The 1Password Electron debate is good news for the industry
SoftwareThe furore around 1Password’s move to Electron has exposed rifts in the software development community, and challenged assumptions about what compromises and tradeoffs are acceptable when shipping commercial software. AgileBits is disproportionately copping the brunt of this right now, but I see the ensuing discussion as good (and long overdue) for the health and viability of the industry.
1Password is but one of many applications that have moved to the Electron browser wrapper in recent years. The framework’s march into chat applications might have been tolerated and shrugged off as inevitable, but having it take over an indispensable, polished, and respected utility has struck a nerve. As Jean-Luc Picard said of the Borg’s incursions in Star Trek First Contact, users have reacted with “this far, no further!”
(There are also legitimate questions about the removal of local 1Password storage, and the company’s wholesale move to a subscription model. There are indications they’re listening about the former, and I can empathise with their need to do the latter. All topics for another time).

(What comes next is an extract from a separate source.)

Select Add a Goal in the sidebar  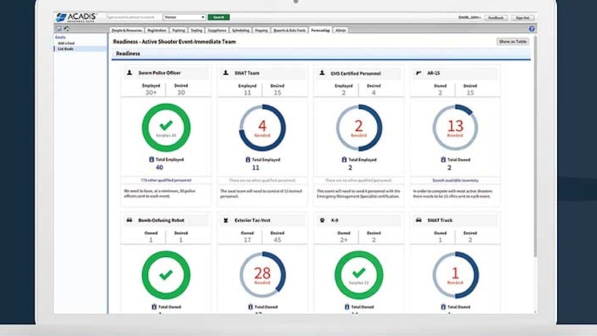click(x=66, y=43)
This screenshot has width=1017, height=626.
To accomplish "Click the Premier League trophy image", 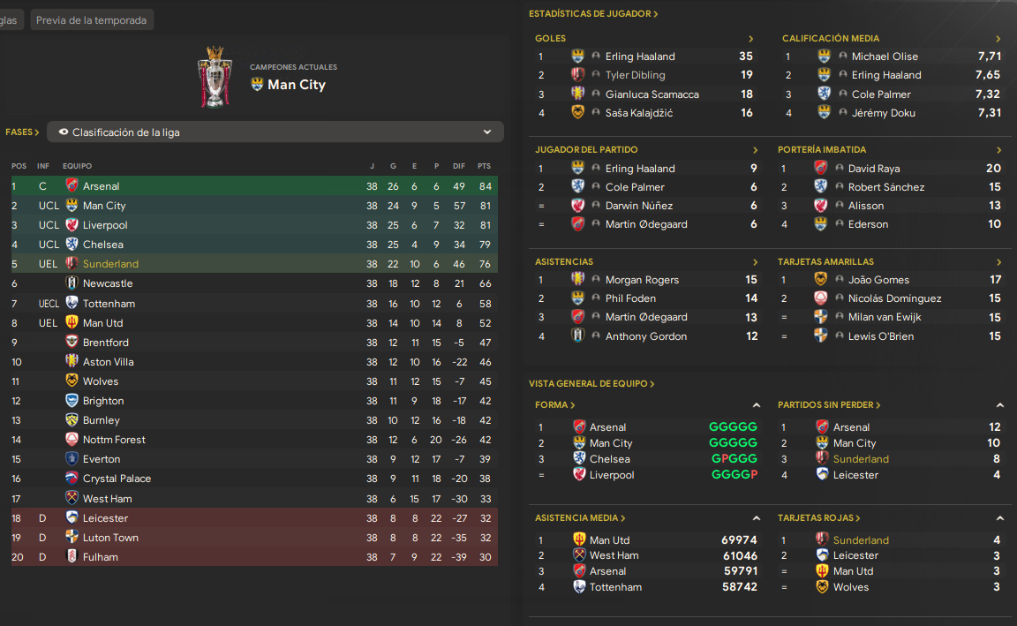I will pos(215,77).
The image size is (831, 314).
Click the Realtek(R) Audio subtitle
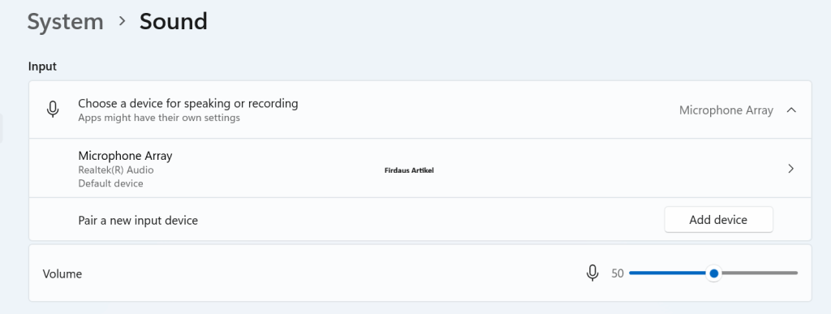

Electron is not a framework deployed to improve software for users. Nobody proudly boasts about its use, as evidenced by AgileBits’ insistence of a Rust backend in response to feedback. At best it’s seen as an engineering hack to deliver a tolerable desktop application across multiple platforms using web technologies and shared code, while saving time and money.
In a perverse case of misaligned incentives, these savings are externalised and borne by users, who’s machines run slower and with greater resource utilisation, to say nothing of the impact to accessibility, interface responsiveness, and OS integration. You don’t get something for nothing, and in this case Electron’s very real technical debt lives rent free on customer machines. People have a right to feel resentful about this, especially when a application was previously a respectful citizen. Not for 1Password specifically, but I needed to spec my latest laptop with twice as much memory to run all the Electron I need for work, and another had to retire early. That costs real money.
(I’d include security in the above list of potential shortcomings, but I take AgileBits’ word that they’ve done work to harden the framework).
The prevailing industry attitude thus far was that users wouldn’t notice, or would cop the hit. My optimistic hope is we’re starting to see some real pushback, and that a market signal for quality software is being established. “Not built on Electron” or “native application” are now legitimate and recognised marquee features many people wouldn’t have known about before, and are now being used to compare software. That’s awesome.